From b22a58a57c983c201832aec1feede5e33c4b0650 Mon Sep 17 00:00:00 2001
From: Ives van Hoorne <ives@codesandbox.io>
Date: Wed, 12 Mar 2025 17:44:35 +0100
Subject: [PATCH 1/5] feat: support auto-shutdown

---
 src/together/cli/api/endpoints.py   | 21 ++++++++++++++++++++-
 src/together/resources/endpoints.py | 28 ++++++++++++++++++++++++----
 2 files changed, 44 insertions(+), 5 deletions(-)

diff --git a/src/together/cli/api/endpoints.py b/src/together/cli/api/endpoints.py
index 3d306063..f9634f9c 100644
--- a/src/together/cli/api/endpoints.py
+++ b/src/together/cli/api/endpoints.py
@@ -127,6 +127,11 @@ def endpoints(ctx: click.Context) -> None:
     is_flag=True,
     help="Create the endpoint in STOPPED state instead of auto-starting it",
 )
+@click.option(
+    "--inactive-timeout",
+    type=int,
+    help="Number of minutes of inactivity after which the endpoint will be automatically stopped. Set to 0 to disable.",
+)
 @click.option(
     "--wait",
     is_flag=True,
@@ -146,6 +151,7 @@ def create(
     no_prompt_cache: bool,
     no_speculative_decoding: bool,
     no_auto_start: bool,
+    inactive_timeout: int | None,
     wait: bool,
 ) -> None:
     """Create a new dedicated inference endpoint."""

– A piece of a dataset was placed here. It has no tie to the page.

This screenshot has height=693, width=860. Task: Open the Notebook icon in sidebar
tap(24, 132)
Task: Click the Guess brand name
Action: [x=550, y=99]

@@ -170,6 +176,7 @@ def create(
             disable_prompt_cache=no_prompt_cache,
             disable_speculative_decoding=no_speculative_decoding,
             state="STOPPED" if no_auto_start else "STARTED",
+            inactive_timeout=inactive_timeout,
         )
     except InvalidRequestError as e:
         print_api_error(e)
@@ -194,6 +201,8 @@ def create(
         click.echo("  Speculative decoding: disabled", err=True)
     if no_auto_start:
         click.echo("  Auto-start: disabled", err=True)
+    if inactive_timeout is not None:
+        click.echo(f"  Inactive timeout: {inactive_timeout} minutes", err=True)
 
     click.echo(f"Endpoint created successfully, id: {response.id}", err=True)
 
@@ -371,6 +380,11 @@ def list(
     type=int,
     help="New maximum number of replicas to scale up to",
 )
+@click.option(
+    "--inactive-timeout",
+    type=int,
+    help="Number of minutes of inactivity after which the endpoint will be automatically stopped. Set to 0 to disable.",
+)
 @click.pass_obj
 @handle_api_errors
 def update(
@@ -379,9 +393,10 @@ def update(
     display_name: str | None,
     min_replicas: int | None,
     max_replicas: int | None,
+    inactive_timeout: int | None,
 ) -> None:
     """Update a dedicated inference endpoint's configuration."""
-    if not any([display_name, min_replicas, max_replicas]):
+    if not any([display_name, min_replicas, max_replicas, inactive_timeout]):
         click.echo("Error: At least one update option must be specified", err=True)
         sys.exit(1)
 
@@ -400,6 +415,8 @@ def update(
     if min_replicas is not None and max_replicas is not None:
         kwargs["min_replicas"] = min_replicas
         kwargs["max_replicas"] = max_replicas
+    if inactive_timeout is not None:
+        kwargs["inactive_timeout"] = inactive_timeout
 
     _response = client.endpoints.update(endpoint_id, **kwargs)
 
@@ -410,6 +427,8 @@ def update(
     if min_replicas is not None and max_replicas is not None:
         click.echo(f"  Min replicas: {min_replicas}", err=True)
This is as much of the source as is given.